Rachel Whiteread was the recipient of the prestigious Turner Prize in 1993 and represented Britain at the Venice Biennale in 1997. As a younger artist in her late thirties she is currently one of the most prominent and widely acclaimed sculptors.
Whiteread's work is simple and clear, sensitive and intelligent. She produces sculptures that take their shapes from such everyday household objects as the bed, bathtub, kitchen sink, bookshelf, vase etc. Whiteread first began casting negative space of a closet as she was experimenting with means of expressing in sculptural form her childhood experiences of sitting inside a dark closet--the comforting darkness that fully enveloped her was the essence that Whiteread aimed to capture in her early work.
Whiteread translates the void, the emptiness, the intangible into solid mass using plaster, bronze, and resin, and gives form and shape to hidden spaces, to the intangible. The artist presents new information about our world in her cast objects that are loaded with traces of everyday human life. The bare simplicity of her minimal sculptures is always a sign of life and death.

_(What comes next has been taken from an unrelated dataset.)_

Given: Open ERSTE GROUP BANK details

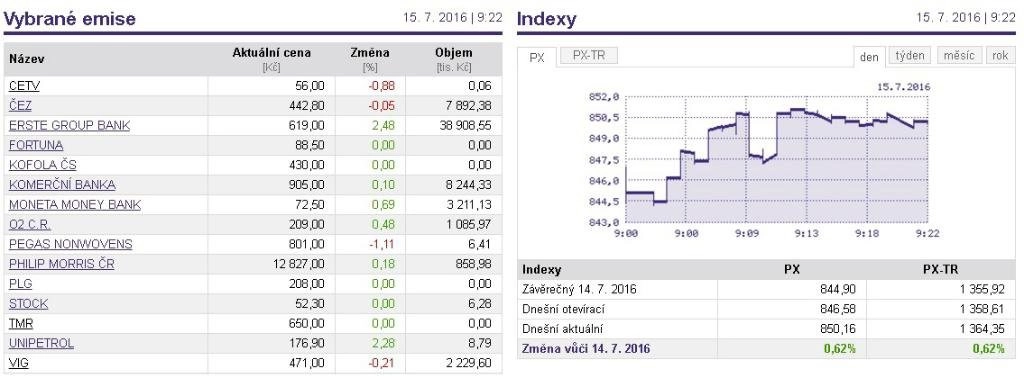Looking at the screenshot, I should coord(69,125).
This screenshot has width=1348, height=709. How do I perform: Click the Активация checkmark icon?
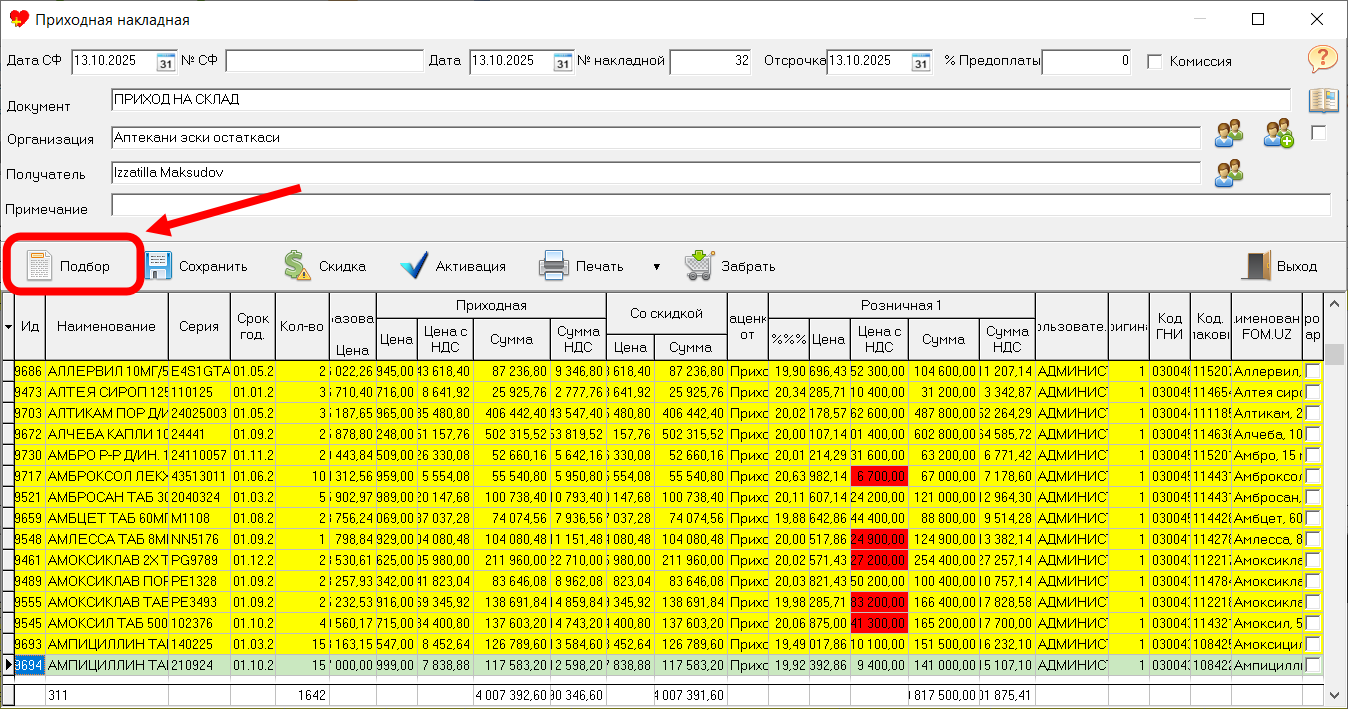tap(414, 266)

The work Untitled ; Trafalgar Square Plinth is a model of the public monument that Whiteread installed on one of the plinths at London's Trafalgar Square in 2001. She produced a transparent replica of the existing Victorian era plinth and turned it upside down. This simple and lucid shape was able to capture the imagination of viewers and was a highly popular and successful art project. With perfect equipoise, its inherent dualism of light and dark, weight and airiness, solid and translucency suggests further dichotomies like heaven and earth, corporeal and spiritual, obscure and lucid.
In her recent commissioned public sculptures Whiteread has been able to fuse monumentality with everyday simplicity, and her sensitivity to the specifics of a given site has contributed to the recognition of Whiteread as the most seminal sculptor in recent years The Canadian born photographer Jeff Wall was the first artist to use a light box in presenting photography in 1977. He notes of himself as "a painter of modern life". As a critic and art historian Wall's photographs are closely determined by the conventions of painting and cinema, and his work engages the viewer with issues of representation in photography and the photographed imagery as social codes. Wall is one of the most critically acclaimed photographer who has held retrospective exhibitions at the Museum of Contemporary Art in Chicago (1995), Jeu de Paume (1995), Museum of Contemporary Art in Helsinki (1996) and Whitechapel Gallery in London (1996), among others.
Jeff Wall's photographs stand out in any exhibition. His photographs are "installed"--the film is fixed onto a light box. The light, the glow emanating from the photograph absorbs and attracts the viewer's gaze. Despite its mundane subject matter and the fact that photography is a medium that can be mechanically reproduced, Wall's work has aura.
At first glance, Wall's photographs seem like snap shots but his images are actually carefully calculated and staged compositions. Whether it is an elaborate staging of a grand epic drama or a humble interior scene as in Diagonal Composition, nothing that enters the camera frame is left to arbitrary chance. Contrary to the perception of photography as a technical and faithful reproduction of reality, Wall is producing images of reality that are as composed as painting. Wall attempts to produce photographs that are made up of pure signs, devoid of ambiguity, chance and uncertainty.